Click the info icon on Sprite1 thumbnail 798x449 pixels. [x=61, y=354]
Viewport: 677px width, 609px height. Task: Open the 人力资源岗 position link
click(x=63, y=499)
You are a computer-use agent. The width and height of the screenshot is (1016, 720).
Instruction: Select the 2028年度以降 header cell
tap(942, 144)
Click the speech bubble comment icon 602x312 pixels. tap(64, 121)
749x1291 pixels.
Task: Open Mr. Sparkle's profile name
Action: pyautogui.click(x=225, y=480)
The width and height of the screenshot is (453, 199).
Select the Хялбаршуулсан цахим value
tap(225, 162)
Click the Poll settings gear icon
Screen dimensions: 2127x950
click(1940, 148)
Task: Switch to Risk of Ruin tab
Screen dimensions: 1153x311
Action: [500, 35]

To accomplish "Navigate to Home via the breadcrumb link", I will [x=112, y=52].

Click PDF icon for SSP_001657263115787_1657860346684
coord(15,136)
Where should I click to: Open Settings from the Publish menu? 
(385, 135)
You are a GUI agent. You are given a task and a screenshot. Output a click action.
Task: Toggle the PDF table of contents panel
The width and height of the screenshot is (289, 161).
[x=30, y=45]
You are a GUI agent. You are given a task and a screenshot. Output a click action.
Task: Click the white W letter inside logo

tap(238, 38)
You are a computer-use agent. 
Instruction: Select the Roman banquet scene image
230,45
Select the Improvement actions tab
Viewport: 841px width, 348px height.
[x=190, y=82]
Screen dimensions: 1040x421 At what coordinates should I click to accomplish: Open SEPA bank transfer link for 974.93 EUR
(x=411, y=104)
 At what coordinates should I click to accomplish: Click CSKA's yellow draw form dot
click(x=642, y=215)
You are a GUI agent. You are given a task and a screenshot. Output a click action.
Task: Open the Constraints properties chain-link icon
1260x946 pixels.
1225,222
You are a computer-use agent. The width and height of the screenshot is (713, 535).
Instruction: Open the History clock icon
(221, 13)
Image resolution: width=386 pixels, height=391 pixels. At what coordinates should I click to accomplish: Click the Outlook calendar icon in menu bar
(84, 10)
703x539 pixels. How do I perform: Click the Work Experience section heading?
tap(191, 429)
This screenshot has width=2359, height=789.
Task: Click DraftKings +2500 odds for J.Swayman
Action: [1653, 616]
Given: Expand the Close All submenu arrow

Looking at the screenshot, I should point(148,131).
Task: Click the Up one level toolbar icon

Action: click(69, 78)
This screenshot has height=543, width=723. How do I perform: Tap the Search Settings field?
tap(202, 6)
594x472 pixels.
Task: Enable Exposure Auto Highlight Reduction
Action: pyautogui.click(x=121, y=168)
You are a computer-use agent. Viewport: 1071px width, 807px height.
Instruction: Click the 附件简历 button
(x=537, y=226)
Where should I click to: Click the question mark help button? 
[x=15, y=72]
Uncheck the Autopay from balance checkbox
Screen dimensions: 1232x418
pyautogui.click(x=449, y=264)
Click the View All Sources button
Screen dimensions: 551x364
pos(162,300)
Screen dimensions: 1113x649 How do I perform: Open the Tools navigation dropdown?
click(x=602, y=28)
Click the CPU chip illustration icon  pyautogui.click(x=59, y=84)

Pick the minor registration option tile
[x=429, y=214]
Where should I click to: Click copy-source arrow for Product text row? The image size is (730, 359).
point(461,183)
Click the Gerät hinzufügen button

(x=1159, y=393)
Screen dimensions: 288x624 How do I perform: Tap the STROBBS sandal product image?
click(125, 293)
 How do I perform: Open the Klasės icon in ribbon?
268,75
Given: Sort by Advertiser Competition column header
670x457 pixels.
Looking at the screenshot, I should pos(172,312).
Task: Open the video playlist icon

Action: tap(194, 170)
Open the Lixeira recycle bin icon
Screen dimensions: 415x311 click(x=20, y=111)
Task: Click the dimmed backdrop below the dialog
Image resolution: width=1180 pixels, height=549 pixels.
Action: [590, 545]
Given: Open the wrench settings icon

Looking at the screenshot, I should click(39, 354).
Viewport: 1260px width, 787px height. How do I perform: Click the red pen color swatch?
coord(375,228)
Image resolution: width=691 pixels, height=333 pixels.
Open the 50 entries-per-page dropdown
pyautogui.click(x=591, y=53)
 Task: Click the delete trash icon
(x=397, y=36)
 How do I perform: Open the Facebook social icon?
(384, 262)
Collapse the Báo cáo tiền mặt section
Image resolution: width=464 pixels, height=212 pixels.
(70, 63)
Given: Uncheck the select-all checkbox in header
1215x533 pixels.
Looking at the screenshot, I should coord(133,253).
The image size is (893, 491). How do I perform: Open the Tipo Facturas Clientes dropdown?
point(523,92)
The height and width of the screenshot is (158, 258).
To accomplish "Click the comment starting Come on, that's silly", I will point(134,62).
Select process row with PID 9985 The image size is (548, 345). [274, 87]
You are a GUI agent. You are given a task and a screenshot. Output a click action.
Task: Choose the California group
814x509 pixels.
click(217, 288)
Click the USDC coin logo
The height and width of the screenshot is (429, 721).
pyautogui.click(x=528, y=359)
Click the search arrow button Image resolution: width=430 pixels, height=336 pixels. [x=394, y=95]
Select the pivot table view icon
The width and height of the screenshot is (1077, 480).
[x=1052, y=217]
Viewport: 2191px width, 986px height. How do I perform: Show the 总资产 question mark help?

● Aim of the exercise
Your answer should consist of every record, printed exactly as given.

● Solution for this exercise
Click the info icon on Sprite1 thumbnail 798x449 pixels. [x=61, y=354]
Viewport: 677px width, 609px height. Task: Open the 人力资源岗 position link
click(x=63, y=499)
You are a computer-use agent. The width and height of the screenshot is (1016, 720).
Instruction: Select the 2028年度以降 header cell
tap(942, 144)
Click the speech bubble comment icon 602x312 pixels. tap(64, 121)
749x1291 pixels.
Task: Open Mr. Sparkle's profile name
Action: pyautogui.click(x=225, y=480)
The width and height of the screenshot is (453, 199).
Select the Хялбаршуулсан цахим value
tap(225, 162)
Click the Poll settings gear icon
Screen dimensions: 2127x950
click(1940, 148)
Task: Switch to Risk of Ruin tab
Screen dimensions: 1153x311
Action: [500, 35]

To accomplish "Navigate to Home via the breadcrumb link", I will [x=112, y=52].

Click PDF icon for SSP_001657263115787_1657860346684
coord(15,136)
Where should I click to: Open Settings from the Publish menu? 
(385, 135)
You are a GUI agent. You are given a task and a screenshot. Output a click action.
Task: Toggle the PDF table of contents panel
The width and height of the screenshot is (289, 161).
[x=30, y=45]
You are a GUI agent. You are given a task and a screenshot. Output a click action.
Task: Click the white W letter inside logo

tap(238, 38)
You are a computer-use agent. 
Instruction: Select the Roman banquet scene image
230,45
Select the Improvement actions tab
Viewport: 841px width, 348px height.
[x=190, y=82]
Screen dimensions: 1040x421 At what coordinates should I click to accomplish: Open SEPA bank transfer link for 974.93 EUR
(x=411, y=104)
 At what coordinates should I click to accomplish: Click CSKA's yellow draw form dot
click(x=642, y=215)
You are a GUI agent. You are given a task and a screenshot. Output a click action.
Task: Open the Constraints properties chain-link icon
1260x946 pixels.
1225,222
You are a computer-use agent. The width and height of the screenshot is (713, 535).
Instruction: Open the History clock icon
(221, 13)
Image resolution: width=386 pixels, height=391 pixels. At what coordinates should I click to accomplish: Click the Outlook calendar icon in menu bar
(84, 10)
703x539 pixels. How do I perform: Click the Work Experience section heading?
tap(191, 429)
This screenshot has width=2359, height=789.
Task: Click DraftKings +2500 odds for J.Swayman
Action: [1653, 616]
Given: Expand the Close All submenu arrow

Looking at the screenshot, I should point(148,131).
Task: Click the Up one level toolbar icon

Action: click(69, 78)
This screenshot has height=543, width=723. How do I perform: Tap the Search Settings field?
tap(202, 6)
594x472 pixels.
Task: Enable Exposure Auto Highlight Reduction
Action: pyautogui.click(x=121, y=168)
You are a computer-use agent. Viewport: 1071px width, 807px height.
Instruction: Click the 附件简历 button
(x=537, y=226)
Where should I click to: Click the question mark help button? 
[x=15, y=72]
Uncheck the Autopay from balance checkbox
Screen dimensions: 1232x418
pyautogui.click(x=449, y=264)
Click the View All Sources button
Screen dimensions: 551x364
pos(162,300)
Screen dimensions: 1113x649 How do I perform: Open the Tools navigation dropdown?
click(x=602, y=28)
Click the CPU chip illustration icon  pyautogui.click(x=59, y=84)

Pick the minor registration option tile
[x=429, y=214]
Where should I click to: Click copy-source arrow for Product text row? The image size is (730, 359).
point(461,183)
Click the Gerät hinzufügen button

(x=1159, y=393)
Screen dimensions: 288x624 How do I perform: Tap the STROBBS sandal product image?
click(125, 293)
 How do I perform: Open the Klasės icon in ribbon?
268,75
Given: Sort by Advertiser Competition column header
670x457 pixels.
Looking at the screenshot, I should pos(172,312).
Task: Open the video playlist icon

Action: tap(194, 170)
Open the Lixeira recycle bin icon
Screen dimensions: 415x311 click(x=20, y=111)
Task: Click the dimmed backdrop below the dialog
Image resolution: width=1180 pixels, height=549 pixels.
Action: [590, 545]
Given: Open the wrench settings icon

Looking at the screenshot, I should click(39, 354).
Viewport: 1260px width, 787px height. How do I perform: Click the red pen color swatch?
coord(375,228)
Image resolution: width=691 pixels, height=333 pixels.
Open the 50 entries-per-page dropdown
pyautogui.click(x=591, y=53)
 Task: Click the delete trash icon
(x=397, y=36)
 How do I perform: Open the Facebook social icon?
(384, 262)
Collapse the Báo cáo tiền mặt section
Image resolution: width=464 pixels, height=212 pixels.
(70, 63)
Given: Uncheck the select-all checkbox in header
1215x533 pixels.
Looking at the screenshot, I should coord(133,253).
The image size is (893, 491). How do I perform: Open the Tipo Facturas Clientes dropdown?
point(523,92)
The height and width of the screenshot is (158, 258).
To accomplish "Click the comment starting Come on, that's silly", I will point(134,62).
Select process row with PID 9985 The image size is (548, 345). [274, 87]
You are a GUI agent. You are given a task and a screenshot. Output a click action.
Task: Choose the California group
814x509 pixels.
click(217, 288)
Click the USDC coin logo
The height and width of the screenshot is (429, 721).
pyautogui.click(x=528, y=359)
Click the search arrow button Image resolution: width=430 pixels, height=336 pixels. [x=394, y=95]
Select the pivot table view icon
The width and height of the screenshot is (1077, 480).
[x=1052, y=217]
Viewport: 2191px width, 986px height. How do I perform: Show the 总资产 question mark help?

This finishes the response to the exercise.